Convictions is an American Christian metalcore band from Ohio. The band was started in 2012. Convictions consists of vocalist Michael Felker and drummer Zachary Schwochow.  The band describes their genre as a style they created called "Aggressive Worship", which is an emotional mix of spirit filled hardcore and ambiance. Shortly after the band formed, they released their first effort I Am Nothing in 2012. With the departure of original vocalist Dan Gardner, the band quickly followed up with their Unworthy EP in late 2013. In 2015, the band released Hallowed Spirit | Violent Divide which charted on #6 in the Top 100 Heavy Metal Albums on iTunes.
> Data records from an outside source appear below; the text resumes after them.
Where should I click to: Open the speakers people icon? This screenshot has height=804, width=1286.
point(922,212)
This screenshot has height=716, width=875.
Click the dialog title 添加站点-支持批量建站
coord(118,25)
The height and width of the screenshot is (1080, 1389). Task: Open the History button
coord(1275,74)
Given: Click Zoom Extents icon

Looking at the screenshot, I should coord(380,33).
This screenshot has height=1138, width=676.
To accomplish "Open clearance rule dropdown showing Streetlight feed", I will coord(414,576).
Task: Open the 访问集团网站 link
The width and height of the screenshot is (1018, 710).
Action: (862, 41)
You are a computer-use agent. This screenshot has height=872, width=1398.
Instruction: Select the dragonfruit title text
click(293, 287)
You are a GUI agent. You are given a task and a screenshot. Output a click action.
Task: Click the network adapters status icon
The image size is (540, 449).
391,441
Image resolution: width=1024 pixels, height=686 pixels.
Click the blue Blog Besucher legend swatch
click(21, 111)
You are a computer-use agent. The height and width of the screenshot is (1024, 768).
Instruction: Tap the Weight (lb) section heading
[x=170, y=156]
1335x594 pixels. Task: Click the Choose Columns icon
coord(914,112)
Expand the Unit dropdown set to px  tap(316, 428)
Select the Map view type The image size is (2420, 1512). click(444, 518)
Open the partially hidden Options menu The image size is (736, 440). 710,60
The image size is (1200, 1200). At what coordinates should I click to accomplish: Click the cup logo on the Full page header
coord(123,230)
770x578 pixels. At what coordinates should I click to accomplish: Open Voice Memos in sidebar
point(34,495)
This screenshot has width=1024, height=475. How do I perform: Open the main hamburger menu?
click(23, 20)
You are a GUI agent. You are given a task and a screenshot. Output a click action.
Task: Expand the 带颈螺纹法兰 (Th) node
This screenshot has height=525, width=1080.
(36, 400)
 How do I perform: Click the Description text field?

This led to their signing to Invogue Records and their debut album I Will Become in 2016. The band then released their third LP Hope for the Broken in June 2018.  They released their new album I Won't Survive on May 7, 2021.

Members
Current
 Michael Felker - vocals (2013–present)
 Zach Schwochow - drums (2012–present)
 Jacob Flores - bass (2022-present)
 Patrick Shekut - guitar (2022-present)
 Quinton Dreier - guitar/vocals (2022-present)

Former
 Dan Gardner - vocals (2012)
 Ian Reiter - bass (2012)
 Justin Michael McGough - guitar (2012-2014)
 Joshua Canode - guitar (2012–2022); clean vocals (2022)
 Thomas M Silva - guitar (2014-2016) 
 John Fleischmann - bass/vocals (2013–2018)
 Raymond Roper - bass/vocals (2018-2019)
 Danyal Suchta - bass/vocals (2019–2021)

Timeline

Discography
Studio albums
 I Am Nothing (2012)
 I Will Become (2016)
 Hope for the Broken (2018)

EPs
 Unworthy (2013)
 Hallowed Spirit | Violent Divide (2015)
 I Won’t Survive (2021)

Other Appearances 
 "Memories In The Attic" appears on the compilation Happy Holidays, I Miss You.